France | France, Cour administrative d'appel de Nantes, 1ère chambre, 23 avril 2008, 06NT01955


Vu, I, sous le numéro 06NT01955, la requête enregistrée le 20 novembre 2006, présentée pour M. Roland X, demeurant ..., par Me Aldebert, avocat au barreau des Hauts-de-Seine ; M. X demande à la Cour :

1°) de réformer le jugement n°s 02-186 et 02-729 en date du 19 septembre 2006 du Tribunal administratif d'Orléans en tant qu'il a rejeté le surplus des conclusions de ses demandes tendant à la décharge des rappels de taxe sur la valeur ajoutée auxquels il a été assujetti au titre de la période du 1er janvier 1996 au 30 septembre 1999 à raison, d'une part, de l'inscription

d'une somme de 580 487 F au poste “dette de TVA due à l'Etat” et, d'au...

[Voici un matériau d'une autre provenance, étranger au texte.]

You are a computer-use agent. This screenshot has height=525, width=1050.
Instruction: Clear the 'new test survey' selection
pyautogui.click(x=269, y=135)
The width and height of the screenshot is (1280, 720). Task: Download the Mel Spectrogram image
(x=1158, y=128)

Vu, I, sous le numéro 06NT01955, la requête enregistrée le 20 novembre 2006, présentée pour M. Roland X, demeurant ..., par Me Aldebert, avocat au barreau des Hauts-de-Seine ; M. X demande à la Cour :

1°) de réformer le jugement n°s 02-186 et 02-729 en date du 19 septembre 2006 du Tribunal administratif d'Orléans en tant qu'il a rejeté le surplus des conclusions de ses demandes tendant à la décharge des rappels de taxe sur la valeur ajoutée auxquels il a été assujetti au titre de la période du 1er janvier 1996 au 30 septembre 1999 à raison, d'une part, de l'inscription d'une somme de 580 487 F au poste “dette de TVA due à l'Etat” et, d'autre part, de la cession du fonds de commerce de restaurant “L'Entracte” ;

2°) de prononcer la décharge des impositions supplémentaires susmentionnées ;

3°) de condamner l'Etat aux dépens s'il y a lieu ;

.....................................................................................................................

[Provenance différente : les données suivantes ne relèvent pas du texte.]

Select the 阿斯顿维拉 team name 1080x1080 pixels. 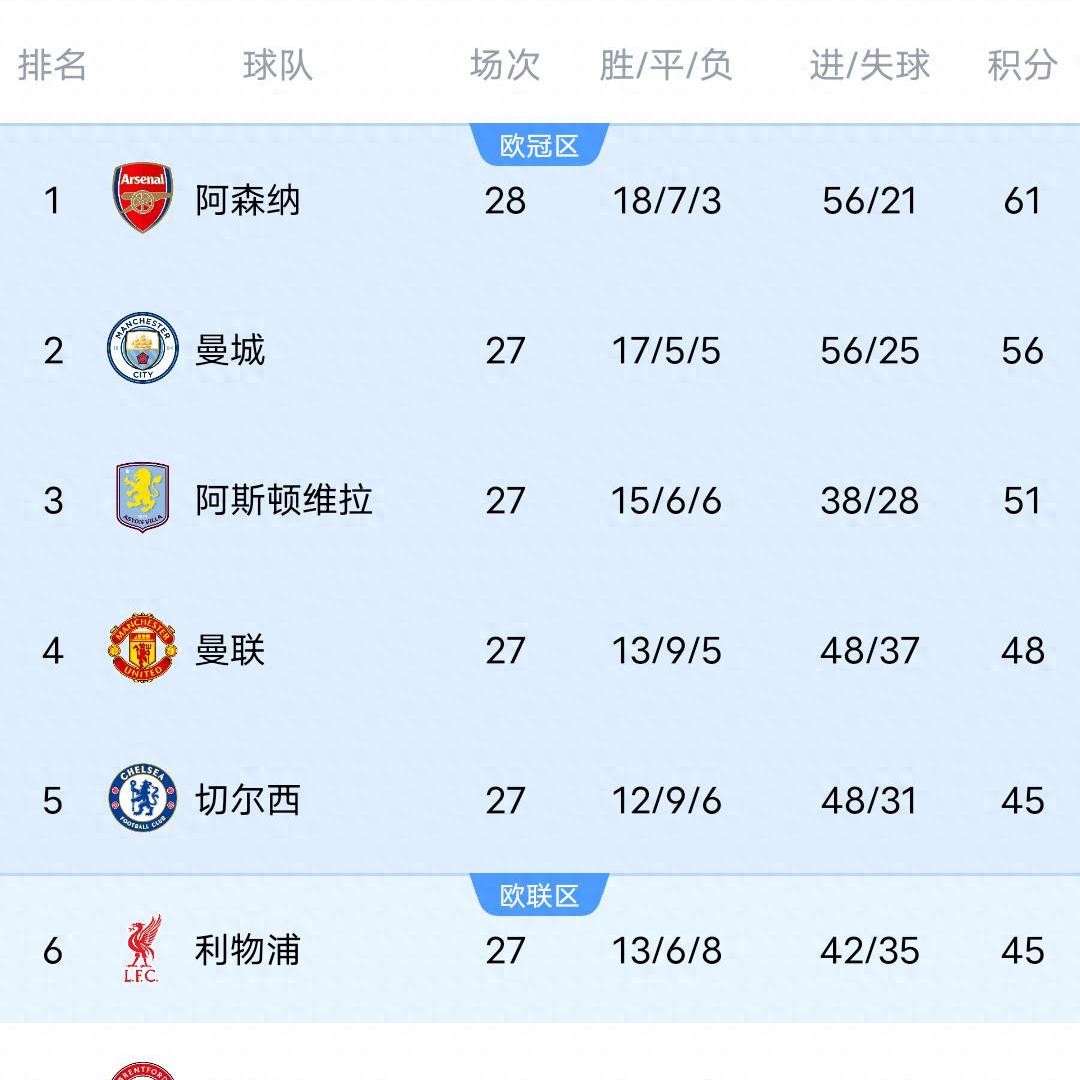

Vu, II, sous le numéro 07NT00059, enregistré le 9 janvier 2007, le recours présenté par le MINISTRE DE L'ECONOMIE, DES FINANCES ET DE L'INDUSTRIE ; le MINISTRE demande à la Cour :

1°) de réformer le jugement n°s 02-186 et 02-729 en date du 19 septembre 2006 du Tribunal administratif d'Orléans en tant qu'il a, par ses articles 1 et 2, accordé à M. X la décharge, d'une part, des droits supplémentaires de taxe sur la valeur ajoutée et des pénalités y afférentes auxquels il a été assujetti au titre de la période du 1er janvier 1996 au 30 septembre 1999 à raison de l'apport en société d'un fonds de commerce et, d'autre part, des cotisations supplémentaires d'impôt sur le revenu auxquelles il a été assujetti au titre de l'année 1996 à raison d'opérations d'apport de fonds de commerce ;

2°) de remettre à la charge de M. X les impositions susmentionnées déchargées par le tribunal ;

.....................................................................................................................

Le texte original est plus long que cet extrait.